While super changes announced in this year’s Federal Budget are minor to say the least, the Government’s voluntary superannuation contribution plans will certainly help out pre-retirees and those who have finished full-time work but have not yet fully retired.

Both concessional and non-concessional voluntary superannuation contributions can now be made by those aged 65 and 66 without a requirement to meet the work test, with those aged 65 and 66 able to make up to three years of non-concessional contributions under the bring-forward rule.

People aged up to and including 74 will also be able to receive spouse contributions without having to meet the work test requirements. Currently, workers aged 65 to 74 must work a minimum of 40 hours over 30 days (during a relevant financial year) in order to make voluntary superannuation contributions.

Also, those aged 65 and over cannot access bring-forward arrangements and those aged 70 and over cannot receive spouse contributions.

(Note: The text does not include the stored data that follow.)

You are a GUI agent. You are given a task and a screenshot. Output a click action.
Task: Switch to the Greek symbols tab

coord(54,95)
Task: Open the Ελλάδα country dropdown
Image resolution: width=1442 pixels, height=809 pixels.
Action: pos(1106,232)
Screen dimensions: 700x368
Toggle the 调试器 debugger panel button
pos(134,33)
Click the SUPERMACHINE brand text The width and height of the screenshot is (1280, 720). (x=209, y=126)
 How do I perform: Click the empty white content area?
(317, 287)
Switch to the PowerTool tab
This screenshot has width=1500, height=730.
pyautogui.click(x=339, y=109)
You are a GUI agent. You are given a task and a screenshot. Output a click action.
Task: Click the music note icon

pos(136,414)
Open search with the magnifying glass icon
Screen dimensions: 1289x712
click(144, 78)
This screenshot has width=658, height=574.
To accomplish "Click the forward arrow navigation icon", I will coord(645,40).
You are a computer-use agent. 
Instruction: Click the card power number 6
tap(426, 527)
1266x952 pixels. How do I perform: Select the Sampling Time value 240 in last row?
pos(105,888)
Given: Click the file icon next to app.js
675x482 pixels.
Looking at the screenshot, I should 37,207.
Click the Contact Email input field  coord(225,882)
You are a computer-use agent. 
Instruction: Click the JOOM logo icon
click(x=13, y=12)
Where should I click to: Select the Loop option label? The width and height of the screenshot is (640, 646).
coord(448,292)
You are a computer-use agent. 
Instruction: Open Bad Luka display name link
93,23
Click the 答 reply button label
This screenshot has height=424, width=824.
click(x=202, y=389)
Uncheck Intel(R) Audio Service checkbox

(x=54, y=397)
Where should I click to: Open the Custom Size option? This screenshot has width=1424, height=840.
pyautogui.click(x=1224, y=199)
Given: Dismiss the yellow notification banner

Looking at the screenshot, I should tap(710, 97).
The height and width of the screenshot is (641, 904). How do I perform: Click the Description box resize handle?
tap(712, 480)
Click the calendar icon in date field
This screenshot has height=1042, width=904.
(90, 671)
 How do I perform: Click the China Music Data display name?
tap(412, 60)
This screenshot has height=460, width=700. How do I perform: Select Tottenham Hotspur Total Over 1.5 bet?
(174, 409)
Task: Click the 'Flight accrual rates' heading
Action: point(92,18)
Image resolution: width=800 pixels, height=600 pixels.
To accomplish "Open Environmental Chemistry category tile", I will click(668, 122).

Aligning the work test with the eligibility age for the Age Pension, which is scheduled to reach 67 from 1 July 2023, and increasing the age limit for spouse contributions to 74 will certainly give older Australians more options when saving for retirement.

The Government will also make permanent the current tax relief for merging superannuation funds that is due to expire on 1 July 2020 in a measure consistent with Productivity Commission recommendations to address inefficiencies, reduce costs, manage risks and increase scale, leading to improved retirement outcomes for members.

An additional $2.3 million will be given to the Australian Securities and Investments Commission for the Superannuation Complaints Tribunal. Another $100,000 will support the establishment of a Superannuation Consumer Advocate to help consumers with policy discussions and provide information to educate and assist consumers navigate the superannuation system.

What do you think of these changes? Will they benefit you?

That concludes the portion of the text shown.